A idéia é que esses princípios garantam um ambiente não-autoritário, sem clima de medo, onde os alunos têm mais condições de se envolver com os estudos e conviver em harmonia.
Se você acha que essa liberdade é desfrutada de forma enviesada pelos alunos, veja o comentário do professor Moe Zimmerberg: “Uma das coisas mais difíceis é aprender a decidir. Mas ter essa responsabilidade é a melhor forma de desenvolver o auto-conhecimento desses estudantes”. Os pais têm papel importante nesse processo, segundo a filosofia da escola: “os jovens aprendem a ter responsabilidade somente quando seus pais adotam uma política de não-interferência. Pais precisam aprender a confiar quando seus filhos tomam suas próprias decisões, mesmo se os próprios pais não concordam com elas”.

Autonomia na gestão

Na Escola Municipal de Ensino Fundamental Amorim Lima, na zona Oeste de São Paulo, a busca pela autonomia alcança não só os alunos, mas também os pais. Após anos de evasão e indisciplina, a escola, com 800 estudantes, transformou seu ambiente em salas de aula sem paredes, implantou um currículo sem exames finais e um conselho escolar atuante, espaço para o conhecimento e o debate do plano político pedagógico pelos pais.

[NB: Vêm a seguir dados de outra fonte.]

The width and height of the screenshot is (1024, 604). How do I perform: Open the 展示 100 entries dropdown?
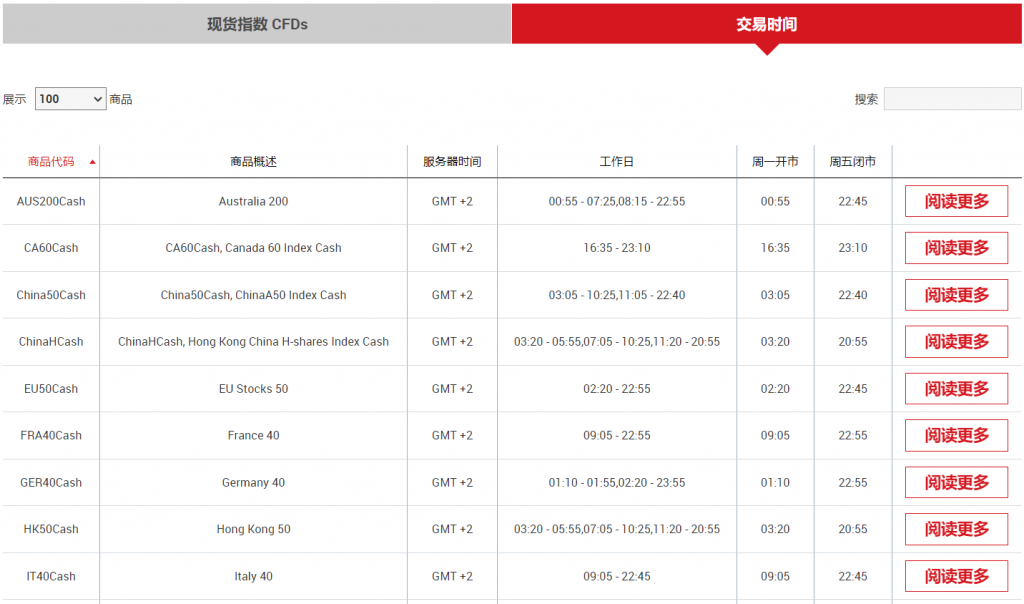[70, 99]
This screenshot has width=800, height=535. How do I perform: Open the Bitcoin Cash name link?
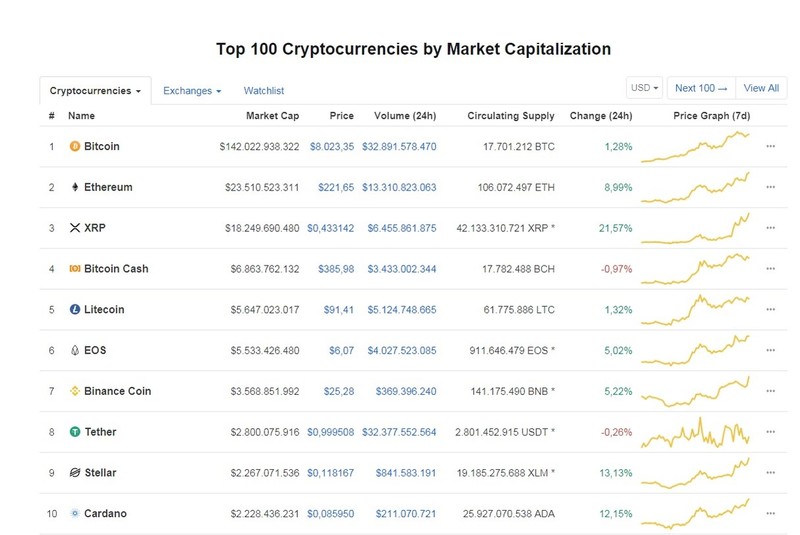pyautogui.click(x=116, y=269)
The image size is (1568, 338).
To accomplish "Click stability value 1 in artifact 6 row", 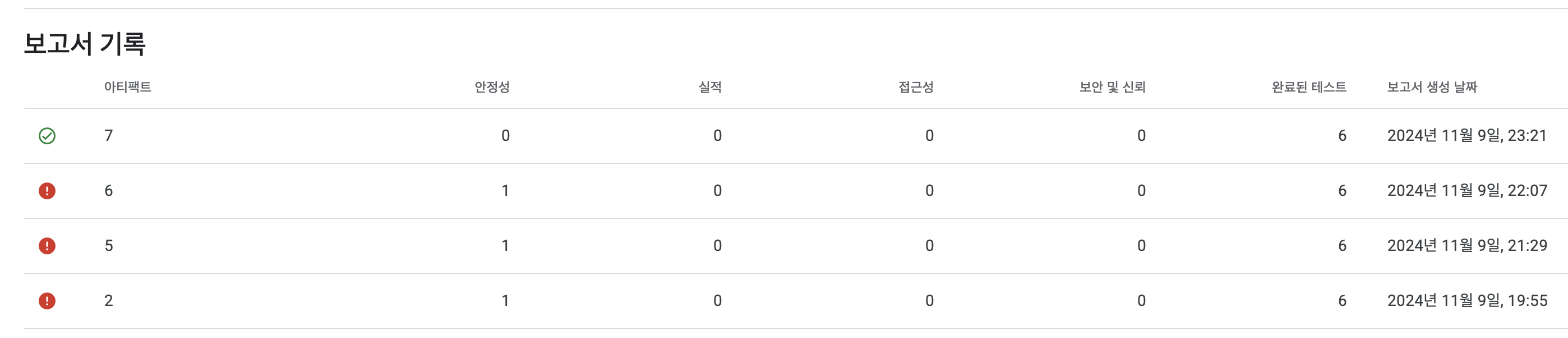I will coord(505,191).

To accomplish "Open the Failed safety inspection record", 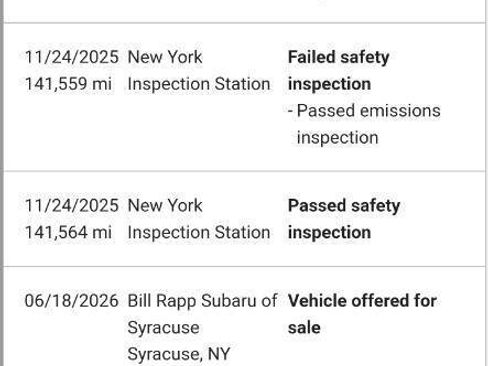I will (x=339, y=70).
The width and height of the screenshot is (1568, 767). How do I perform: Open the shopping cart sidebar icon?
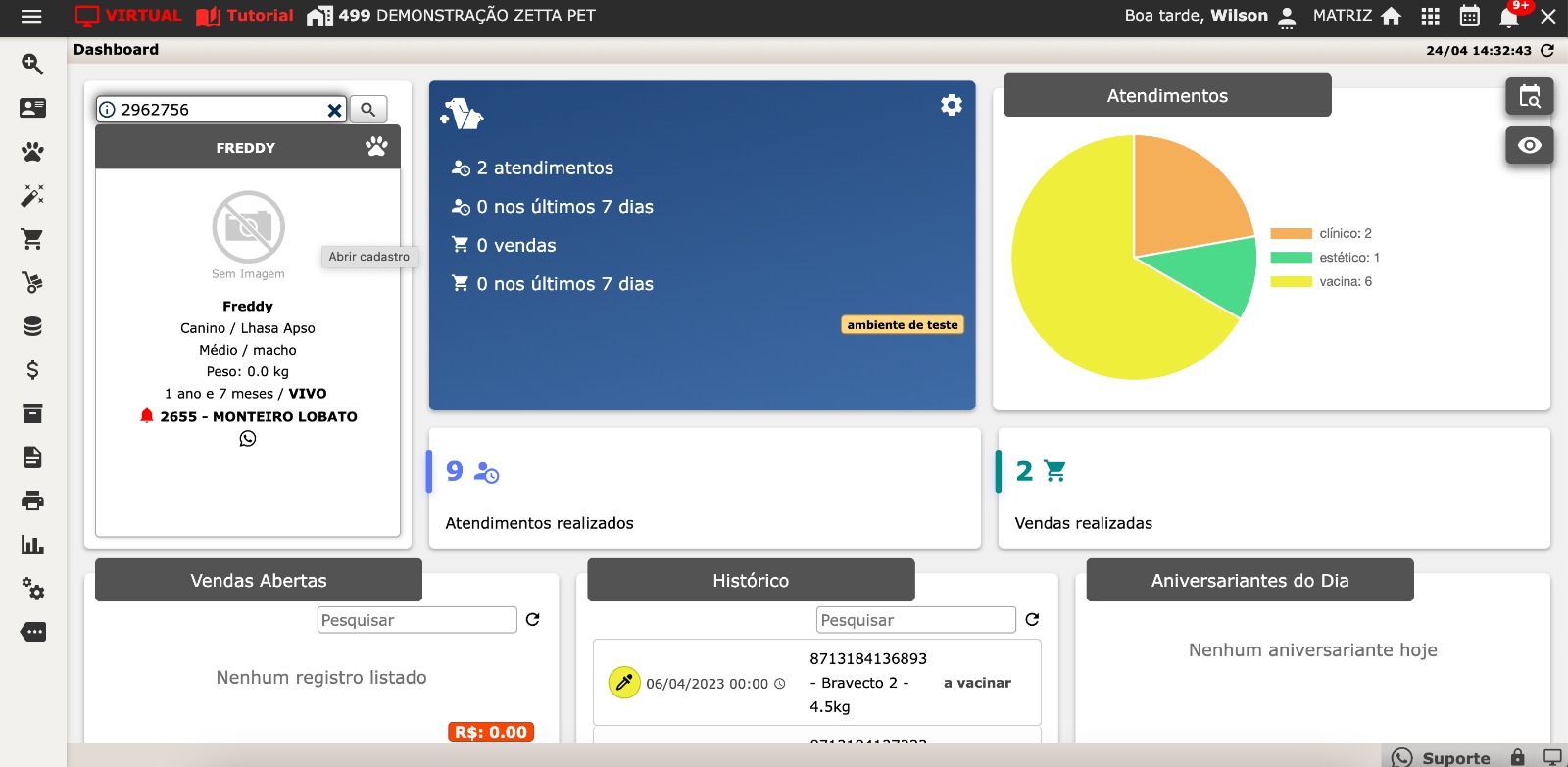(32, 239)
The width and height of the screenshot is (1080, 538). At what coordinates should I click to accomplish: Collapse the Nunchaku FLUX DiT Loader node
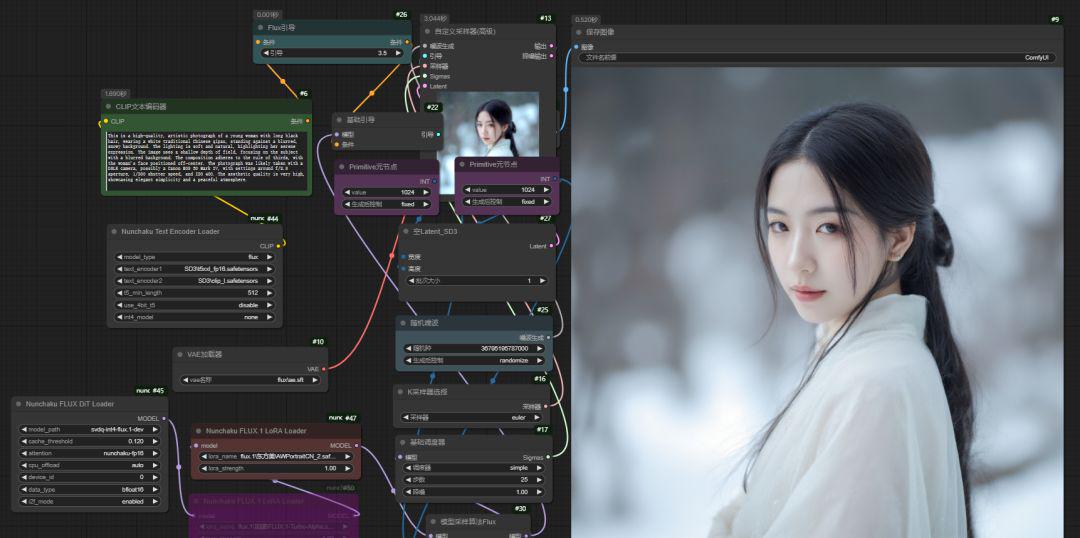(19, 404)
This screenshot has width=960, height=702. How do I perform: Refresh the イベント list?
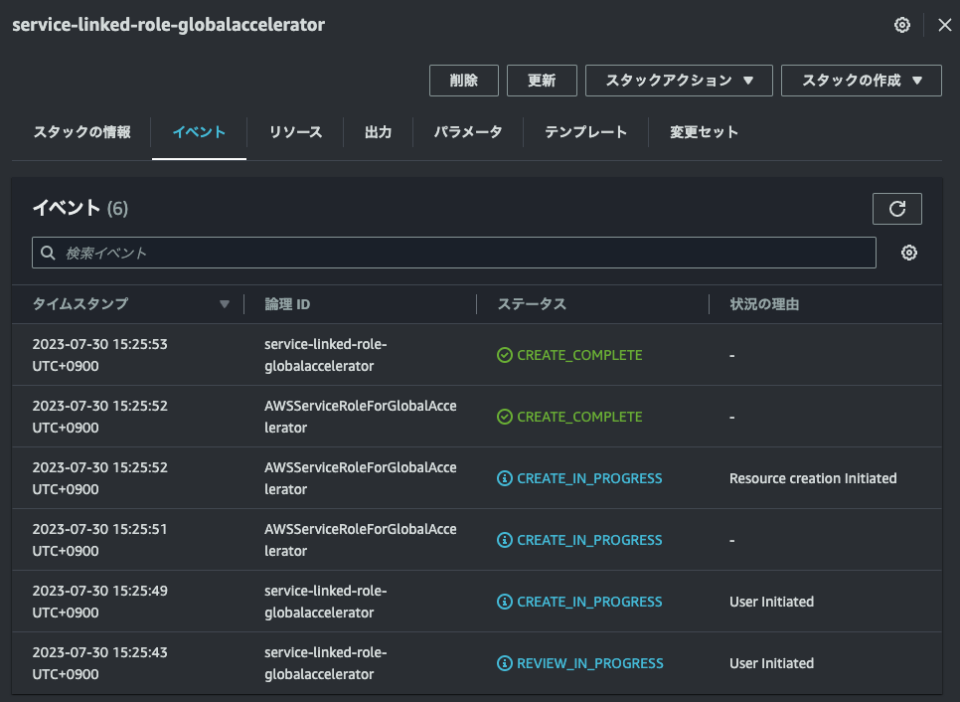897,208
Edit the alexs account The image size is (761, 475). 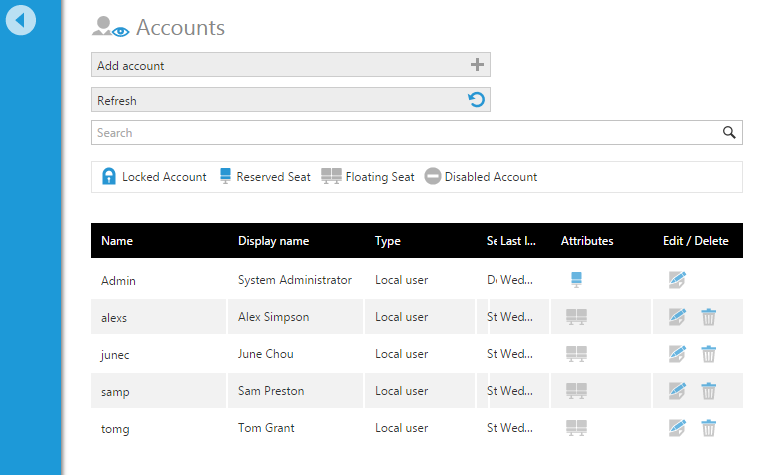click(x=677, y=317)
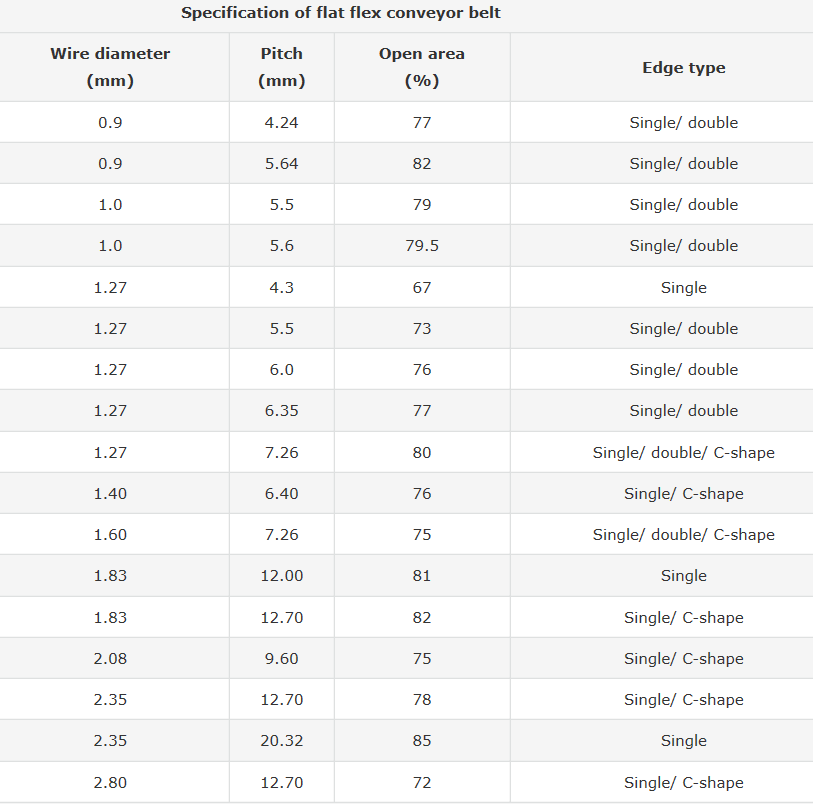Click the 2.08 wire diameter cell
The height and width of the screenshot is (804, 813).
click(x=110, y=658)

Tão forte é o conselho, que a escola se uniu a outras Emefs – Presidente Campos Salles, Gabriel Prestes e Olavo Pezzotti – para propor à Secretaria Municipal de Educação a criação de uma rede de autonomia em São Paulo. A proposta está sendo discutida e melhorada e prevê que as unidades participantes tenham conselhos igualmente fortes, dando espaço para que a comunidade participe das decisões. Outra reivindicação é que as escolas tenham autonomia até mesmo para fazer a própria gestão financeira e selecionar novos educadores para a equipe. “Não queremos grandes revoluções, apenas mais liberdade de atuação”, afirma Luis Braga, presidente do conselho da Amorim Lima.